#### What is needed
Revise everything from the start of the records down to the line containing "Looking at the", replacing "sidebar icon" with "sidebar button" and changing nothing else. Leave the pictures out of the answer.

☆ ☆ ☆ ☆ ☆ ☆ ☆

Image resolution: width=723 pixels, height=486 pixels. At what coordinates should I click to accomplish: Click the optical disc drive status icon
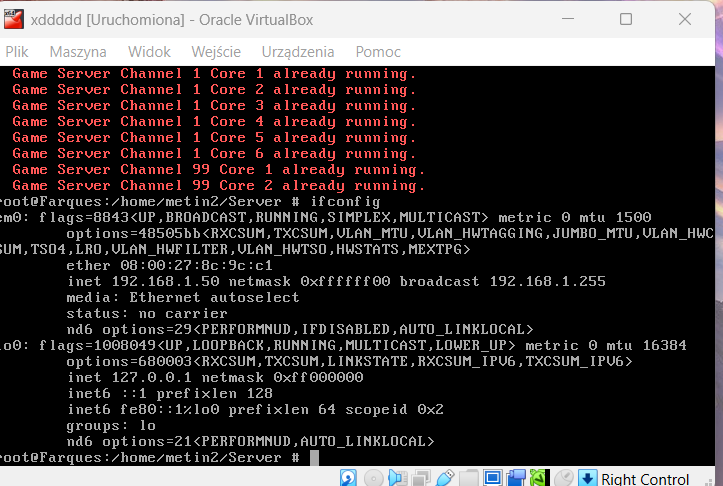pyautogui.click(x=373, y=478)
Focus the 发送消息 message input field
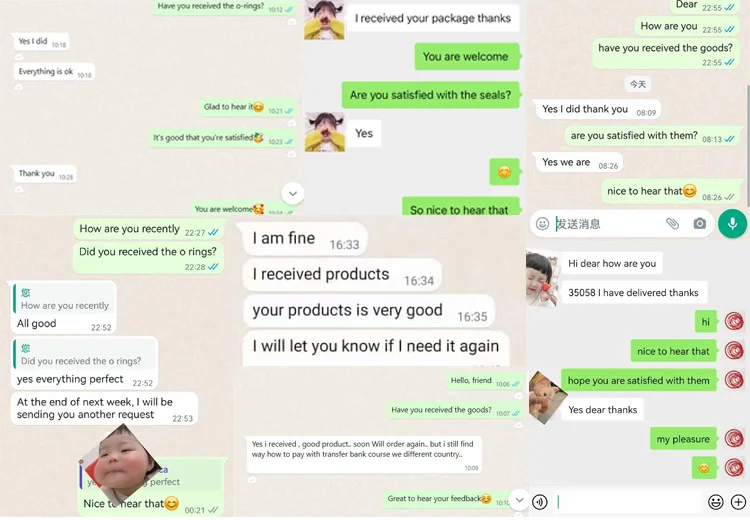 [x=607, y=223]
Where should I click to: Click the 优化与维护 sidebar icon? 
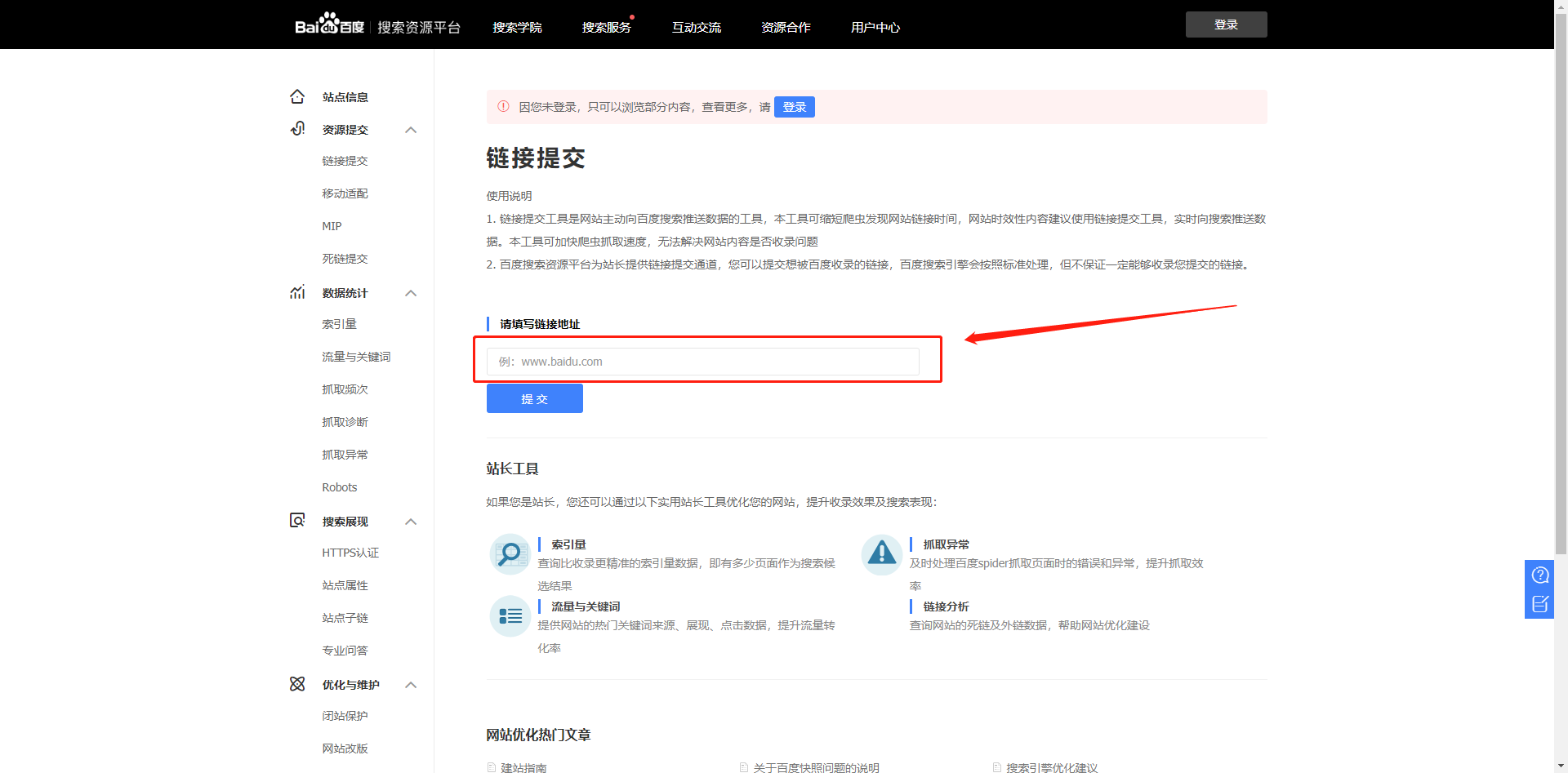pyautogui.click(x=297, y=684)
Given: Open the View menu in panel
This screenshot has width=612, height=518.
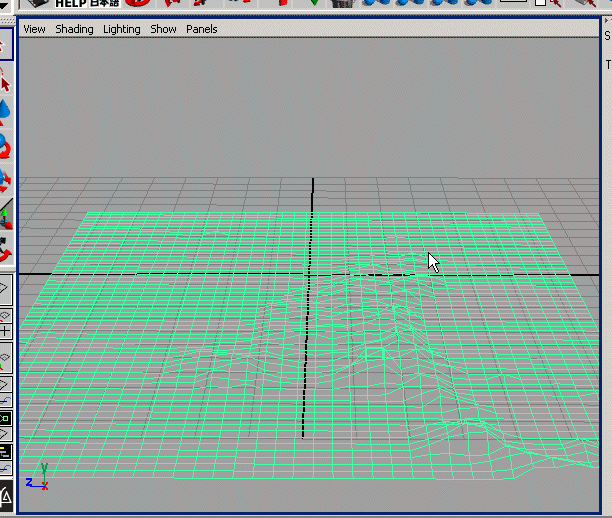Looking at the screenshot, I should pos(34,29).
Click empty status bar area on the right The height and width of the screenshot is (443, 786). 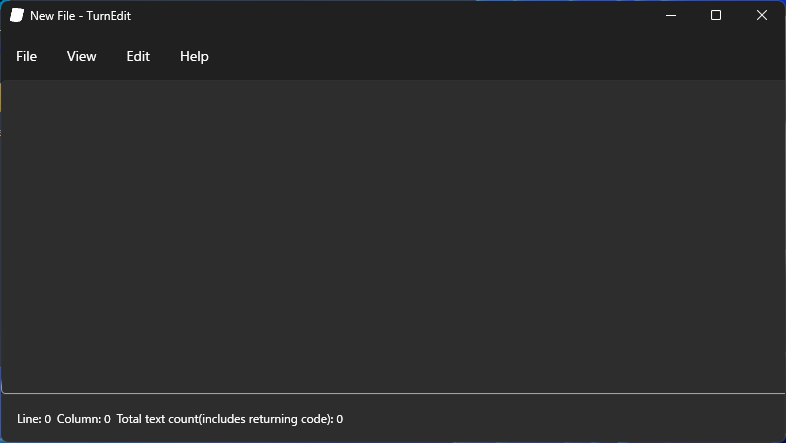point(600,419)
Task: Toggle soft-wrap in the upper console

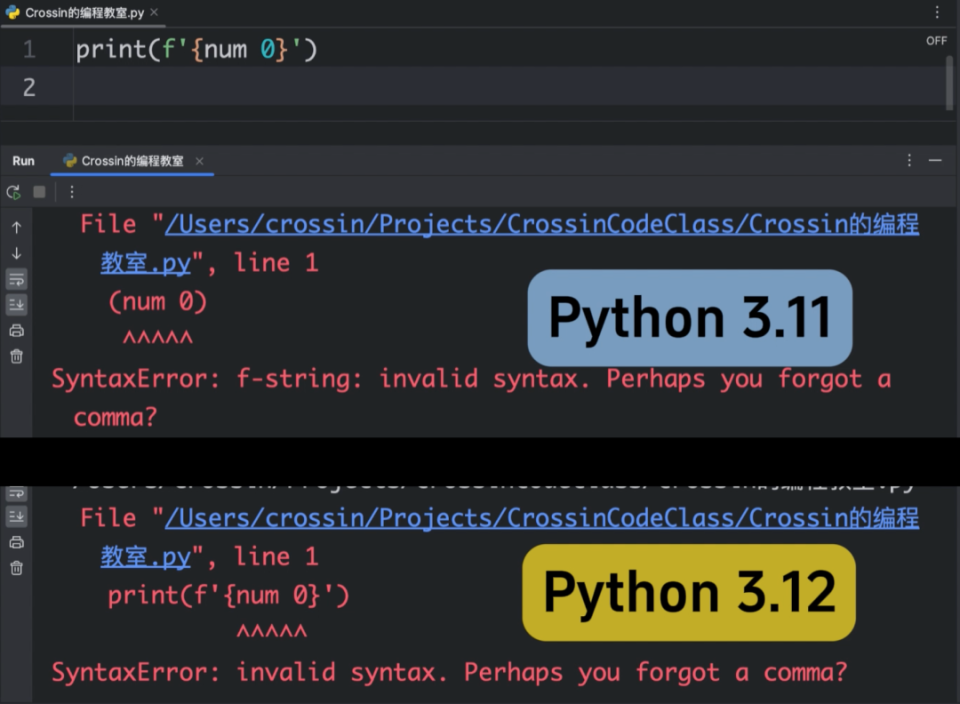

☆ ☆ ☆ ☆ ☆ ☆ ☆

#### Result for this task
Image resolution: width=723 pixels, height=486 pixels. At what coordinates should I click to accomplish: Click the optical disc drive status icon
pyautogui.click(x=373, y=478)
Focus the 发送消息 message input field
 [x=607, y=223]
Where should I click to: Click the 优化与维护 sidebar button? 
pyautogui.click(x=297, y=684)
Given: Open the View menu in panel
This screenshot has width=612, height=518.
Looking at the screenshot, I should pos(34,29).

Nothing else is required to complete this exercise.